Applying mypy to real world projects

Some hints and tips for getting started with Mypy and introducing it to existing projects

I think static typing can be very oversold.

All the same, mypy offers quite a lot of benefits for how minimally invasive it is. Here are some ideas, in rough order of importance, for how to add typing to an existing Python project.

First ensure that mypy really is being run

Two very common initial problems I've seen are

  1. mypy is not running as part of the build
  2. mypy is running such that it doesn't actually find any of your source files or only finds some.

Mypy's permissive-by-default nature makes both surprisingly easy.

Both of these situations are a real pain because you end up with people applying types that then aren't checked and which slowly become wrong and then very confusing.

Where to supply types manually

Mypy does type inference - that is it can divine the types of values based on the context by examining the code around the value in question. However the truth is that due to the "gradual typing" of mypy (where it infers the magic Any type if it is unsure) supplying types manually in Python is more important than in other inferred languages like Haskell.

My current thinking is that you should aim to supply types for all function arguments and return types1 (and anywhere else that mypy asks for help).
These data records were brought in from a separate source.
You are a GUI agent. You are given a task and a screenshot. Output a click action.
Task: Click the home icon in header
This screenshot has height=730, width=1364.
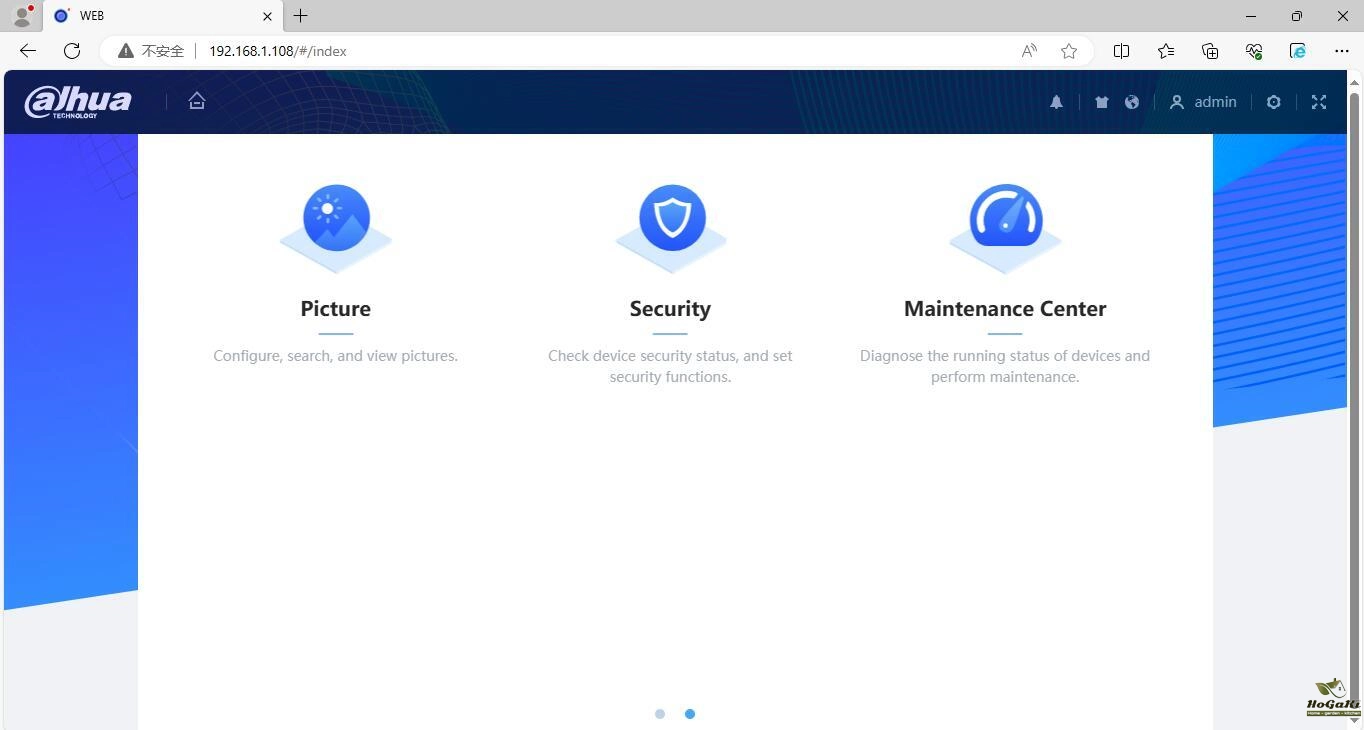tap(197, 101)
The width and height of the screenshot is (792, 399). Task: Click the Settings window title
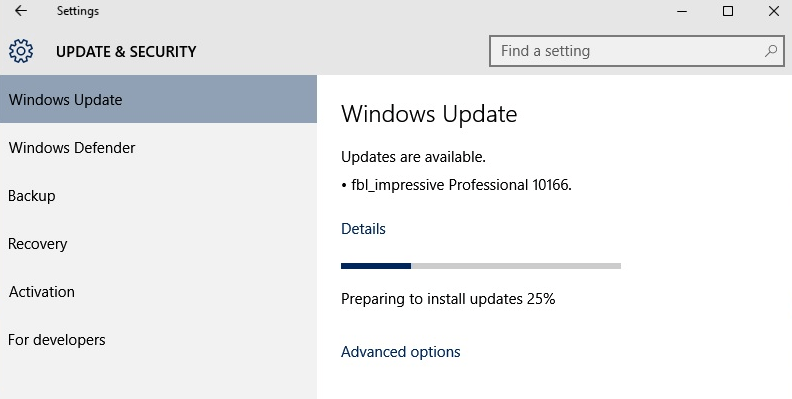[x=78, y=11]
You do not generally need to apply types to variables - though that may help make your code clearer or help you work through a type error that you don't understand.

Optional comes up a lot

One of the most important types in practice is Optional. Optional is used for nullable values. For example:

def get_config_value(key: str): Optional[str]:
    # Either return the config value, or None if it's not present

A great deal of code will make use of Optional parameterised with another type. With Optional, mypy will be able to check that null is checked wherever that value is used.

Optional is a simple type but it catches a disproportionate number of defects. It might be the single best part of the whole type-checking edifice.
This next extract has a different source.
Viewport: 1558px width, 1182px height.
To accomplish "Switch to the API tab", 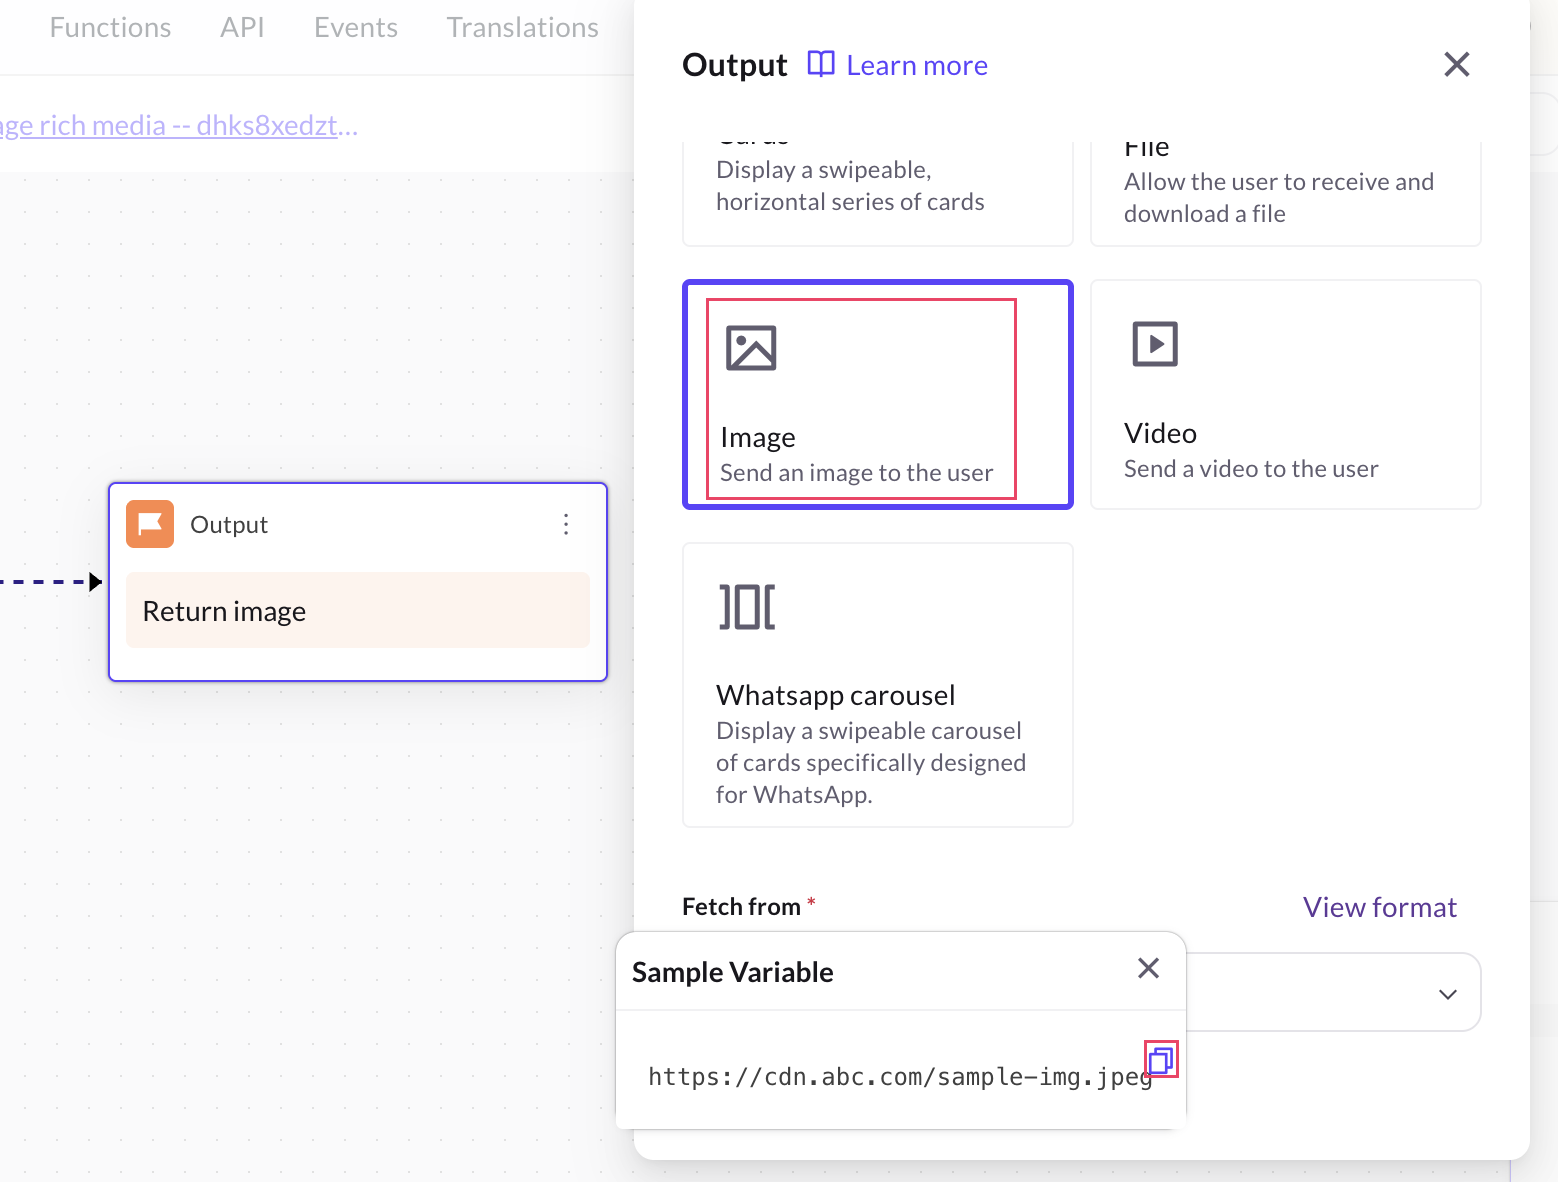I will (x=242, y=28).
Consider whether to include your tests

I don't know that there is any consensus on whether or not to include tests or not in your type checking. Some projects do run mypy over the tests/ dir and some projects do not.

The main advantage of including tests in the type-checking run2 is that you can find out more quickly that your applied types don't match expected usage, or that the types mypy is inferring don't match expected usage. This is particularly useful in code-bases which are new to typing and don't have a high proportion of applied types. They can also be used to improve IDE tab-completion.

That has to be balanced against the fact that, usually for the purposes of mocking and faking, tests will sometimes make odd use of your code and it can be a bit of a battle sometimes to get certain test patterns past the type-checker. This isn't too hard but doesn't feel like a productive use of time and can dilute the benefits of typing.

Be selective about the usage of third-party stubs

Some libraries include a great deal of runtime meta-programming hi-jinks. As a result these Big Hairy Libraries consequently don't generally provide much type information.

It can be annoying to use a Big Hairy Library in the centre of your program and not have access to type information for it. Some libraries have third-party stub files, for example for sqlalchemy there is sqlalchemy-stubs which provides some useful, but incomplete, types.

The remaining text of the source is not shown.